The evidence tells a different story.
As the historical examination shows — the similarities between ancient religions do not point to plagiarism but to pattern — echoes of truth scattered across civilizations, preparing the world for a moment when myth became history. The Mystery Cults offered symbolic cycles; Christianity proclaimed an event. Pagan gods died every winter; Jesus died once in history and rose once in history. The parallels are not theft — they are prophecy.
Likewise, the atrocities Helstrom cites are not the fruit of the gospel but the fruit of its abandonment. The Primitive Church was persecuted, not persecuting. It was pacifist, not imperial. It was a community of martyrs, not magistrates. The violence of the Crusades, the Inquisition, and modern geopolitics belongs to the era of decadent Christianity, not the teachings of Christ.
Restoration theology sharpens this distinction even further. It affirms that God has preserved a remnant of Israel, that the covenants remain intact, and that the gathering of both Jew and Gentile is central to the work of Christ in the last days. Far from erasing Israel, the Restoration restores Israel. Far from replacing the covenant, it renews it. Jacob 5’s Allegory of the Olive Tree stands as a scriptural rebuke to supersessionism: the Lord of the vineyard does not uproot Israel — He labors to save it.

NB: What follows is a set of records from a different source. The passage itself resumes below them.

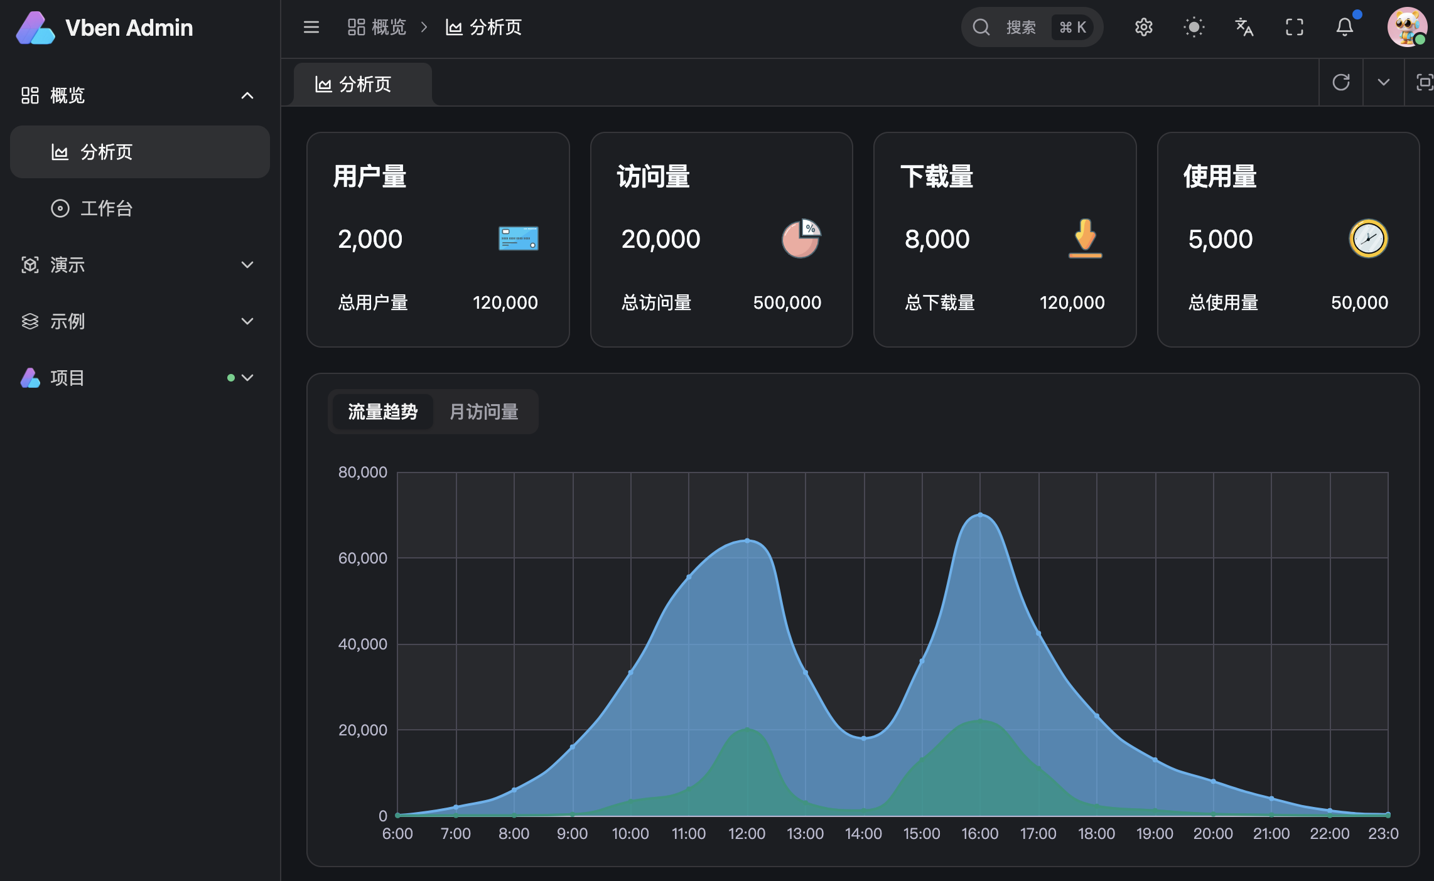Image resolution: width=1434 pixels, height=881 pixels.
Task: Expand the 演示 sidebar menu
Action: click(x=139, y=265)
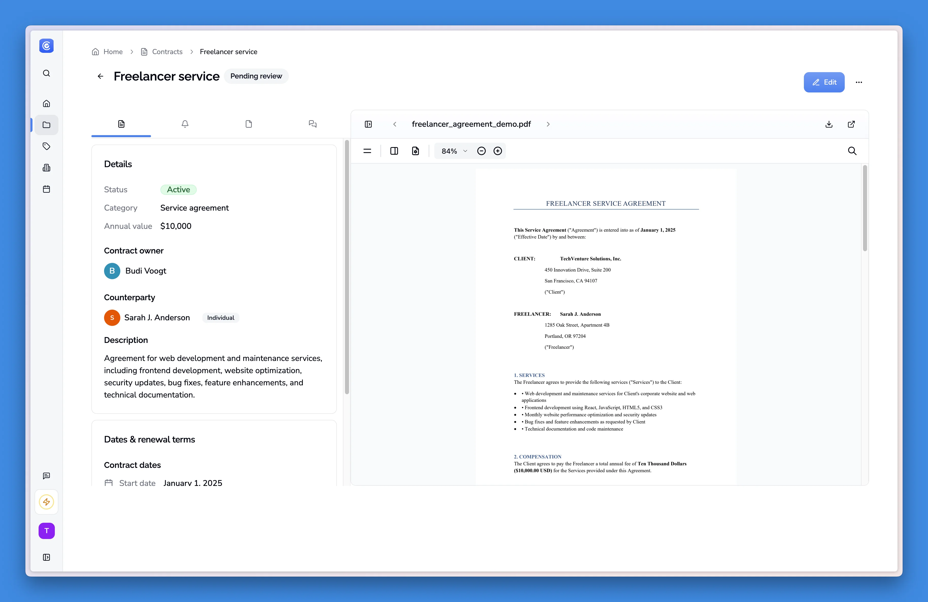928x602 pixels.
Task: Download the freelancer agreement PDF
Action: [829, 124]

In the end, the question is not whether Christianity stole from the ancient world, but whether the ancient world was whispering about something real. The patterns, the myths, the rituals, the longings — they all point forward, not backward. They point to a historical person, a historical resurrection, and a historical covenant that continues to unfold.
The truth is simple: Jesus did not cause genocide. Jesus is the cure for it. And the more we come unto Him, to follow Him — not the distortions of empire, nationalism, or apostasy — the more clearly, we see that the gospel is not a story of theft, but of restoration, reconciliation, and redemption.